At 8:15 pm on 8 November 2016, Prime Minister Narendra Modi appeared on national television. The address lasted 40 minutes. Halfway through, he uttered a line that would empty cash registers across India within hours: "₹500 and ₹1,000 notes will not be legal tender from midnight tonight."

By midnight, 86% of the value of currency in circulation — ₹15.4 lakh crore — had ceased to be legal tender. ATMs ran dry. Petrol pumps, hospitals, and railway stations were temporarily exempted to absorb the rush. Hours-long queues formed outside bank branches the following morning. A weddings season was disrupted. The informal economy — daily-wage labour, vegetable vendors, small manufacturing units — froze.

The government called it a strike against black money, fake currency, and terror financing.
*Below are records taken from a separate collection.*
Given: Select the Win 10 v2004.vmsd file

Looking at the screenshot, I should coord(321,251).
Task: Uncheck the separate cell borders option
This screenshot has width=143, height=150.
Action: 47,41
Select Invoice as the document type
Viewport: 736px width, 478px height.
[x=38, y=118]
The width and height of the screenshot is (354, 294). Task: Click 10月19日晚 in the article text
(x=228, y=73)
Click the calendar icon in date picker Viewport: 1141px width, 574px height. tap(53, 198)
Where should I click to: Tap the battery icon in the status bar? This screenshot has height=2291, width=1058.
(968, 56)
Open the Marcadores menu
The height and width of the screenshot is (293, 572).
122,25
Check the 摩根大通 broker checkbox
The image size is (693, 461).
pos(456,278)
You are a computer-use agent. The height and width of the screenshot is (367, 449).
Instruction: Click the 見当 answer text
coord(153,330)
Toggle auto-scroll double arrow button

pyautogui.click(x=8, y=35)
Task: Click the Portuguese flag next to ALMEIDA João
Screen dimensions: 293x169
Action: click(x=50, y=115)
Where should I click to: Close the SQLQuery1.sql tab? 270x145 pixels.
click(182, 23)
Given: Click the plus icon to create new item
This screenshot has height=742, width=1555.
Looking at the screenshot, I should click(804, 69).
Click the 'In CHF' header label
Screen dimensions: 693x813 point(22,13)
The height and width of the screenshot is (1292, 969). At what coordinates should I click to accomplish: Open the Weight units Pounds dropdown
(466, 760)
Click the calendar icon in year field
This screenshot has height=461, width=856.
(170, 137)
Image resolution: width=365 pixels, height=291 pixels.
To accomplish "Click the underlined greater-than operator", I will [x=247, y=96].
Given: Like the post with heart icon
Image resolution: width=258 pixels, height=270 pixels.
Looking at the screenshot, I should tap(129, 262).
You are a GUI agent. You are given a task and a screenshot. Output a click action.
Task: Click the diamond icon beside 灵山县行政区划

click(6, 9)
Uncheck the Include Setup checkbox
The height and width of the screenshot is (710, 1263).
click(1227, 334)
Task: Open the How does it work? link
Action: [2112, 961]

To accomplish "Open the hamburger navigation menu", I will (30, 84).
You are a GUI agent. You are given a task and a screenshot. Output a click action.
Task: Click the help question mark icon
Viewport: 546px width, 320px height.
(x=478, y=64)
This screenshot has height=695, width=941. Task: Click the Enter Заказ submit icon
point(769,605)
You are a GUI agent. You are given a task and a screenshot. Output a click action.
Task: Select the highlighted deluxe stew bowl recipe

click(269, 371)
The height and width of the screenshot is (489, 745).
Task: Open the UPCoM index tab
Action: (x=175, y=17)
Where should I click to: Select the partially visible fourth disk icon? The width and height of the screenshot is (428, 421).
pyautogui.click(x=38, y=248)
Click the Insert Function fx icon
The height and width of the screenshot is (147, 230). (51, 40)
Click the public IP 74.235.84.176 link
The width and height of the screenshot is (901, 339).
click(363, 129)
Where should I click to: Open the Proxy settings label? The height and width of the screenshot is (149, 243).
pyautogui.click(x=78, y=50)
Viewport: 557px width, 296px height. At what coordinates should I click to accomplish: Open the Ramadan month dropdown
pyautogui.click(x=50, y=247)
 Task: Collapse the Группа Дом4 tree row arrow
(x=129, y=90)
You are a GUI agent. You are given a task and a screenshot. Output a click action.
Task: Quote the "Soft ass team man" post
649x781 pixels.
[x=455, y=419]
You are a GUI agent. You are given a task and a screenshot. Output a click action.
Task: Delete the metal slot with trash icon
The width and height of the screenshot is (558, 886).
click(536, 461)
Critics called it a "monetary shock" inflicted on a 90%-cash economy. Eight years on, the ₹2,000 note that briefly replaced the ₹1,000 has itself been withdrawn. The Supreme Court has upheld the 2016 decision (Jan 2023). And economists are still arguing whether demonetisation shaved 1.5 percentage points off GDP or 3, whether it accelerated digital payments or merely interrupted cash, and whether the black-money objective was ever realistically achievable through a single midnight stroke.

Why this matters for UPSC

Demonetisation falls under GS-III Indian Economy ("effects of liberalisation on the economy, changes in industrial policy") and GS-II (governance, executive action). It has been a recurring Mains question since 2017 — examiners ask about objectives, outcomes, and second-order effects (digital payments, formalisation, informal-sector impact). Prelims has touched on specific facts — notification date, returned-notes percentage, RBI's Annual Report figures. Interview boards probe the candidate's own assessment — "was it worth it?" — testing balanced analysis.